I imagine that — as is the case here — early on in the moon shot effort there were substantial scientific and engineering issues that remained to be worked out — some of which at the time potentially might even have looked like possible deal-breakers based on our nascent level of knowledge then.
I do hope and trust that we always encourage creative scientific thought and expression like this, even if such thought doesn’t directly pertain to what very well may be pressing, even highly pressing, issues of the day closer to home.
We are a species that has a drive not merely to survive but also to explore, including exploration at the constantly expanding bounds of human thought.
I trust that we will never seek to quell our drive to explore even as we seek to secure our survival. Over and above being inherent in our very nature, the former may well be the path to the latter one day.
This thesis is not quite clear.
“But the beam actually returns with more energy than it departed, since it siphoned some of the kinetic energy from the black hole. So not only did you accelerate, but your ship actually gained stored energy.”
If the first part of the path (from the source to the black hole) the beam falls into the gravitational well and acquires additional energy, then on the next, ascending part of the trajectory it rises along the same gravitational well and loses the energy accumulated earlier.

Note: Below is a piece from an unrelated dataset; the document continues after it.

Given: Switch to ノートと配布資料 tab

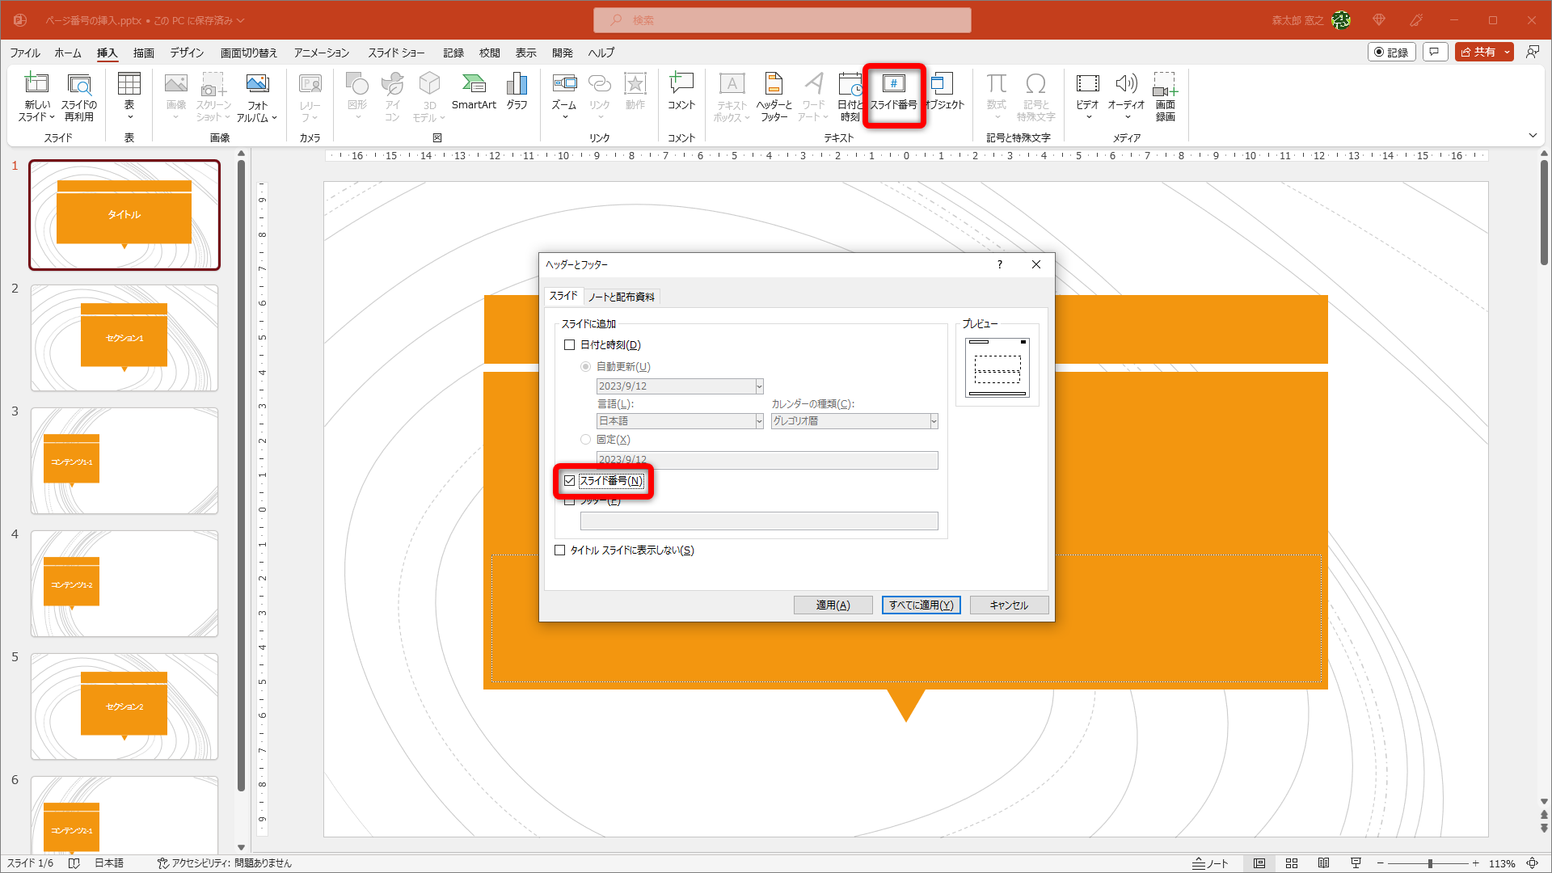Looking at the screenshot, I should point(622,297).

Moreover, if the environment around a black hole is not empty and is filled, for example, drawn to her by the gas (or, in the limiting case, with a cloud of virtual particles at the event horizon), the further beam loses energy in case of partial dispersion in the environment and returns to the source is less powerful and more “red”.
It is not clear what is the advantage of such a technical solution over the actual reactive photon thrust from the emitted laser beam.
The simple answer to your dilemma is the fact that this is a ‘gravity assist’ which uses a beam of light to perform momentum transfer. The fact that the light beam and the black hole are in relative motion with respect to each other permits energy and momentum transfer.
Wandering , are astronomers ever detected any “blue” shifted light source (stars) images, that can be explained by effects of this “halo drive”?
Same shift should be seen for many objects that are passing by in proximity of prognozed BH … If number from article are correct there shoulb be multiple observation of this effect (photons that are stealing energy from BH).
I am not sure that such effect can be proved by astronomers.
Since this is a directed beam, I don’t think it is possible to observe this in action from anywhere except the point of origin (ie the ship). Unless the extraterrestrials miss their aim :)
Wandering again, Does autor takes in account the “gravitational redshift” – that is a relativistic effect observed in electromagnetic radiation moving out of gravitational fields.?
IMHO, comments regarding Halo technology for global power extraction are spot-on and could possibly yield useful results for our planet sooner than fusion. Search for the closest BH should be elevated to top priority ASAP.
-JC
One thing about this though, if you fire your beam to bend around the black hole, wont it take like million years to come back because of time dilation ? I’m not sure how close it should be fired to the event horizon, but the closer it needs to get, the longer time it will be required.
The more I think about this, the more improbable it seems. I think there is a maximum bending angle you can get from around black holes, which should be 90-180 degrees (depending on black hole size maybe, and the original shooting angle). If light is bent more than 180 degrees, it will forever be trapped around the event horizon and form a photon sphere. I don’t see how it could leave the orbit and come back to source of origin.
This assuming a single black hole, for binaries, it could be pulled back by the gravity of the pairing black hole. But it would be a really complex operation.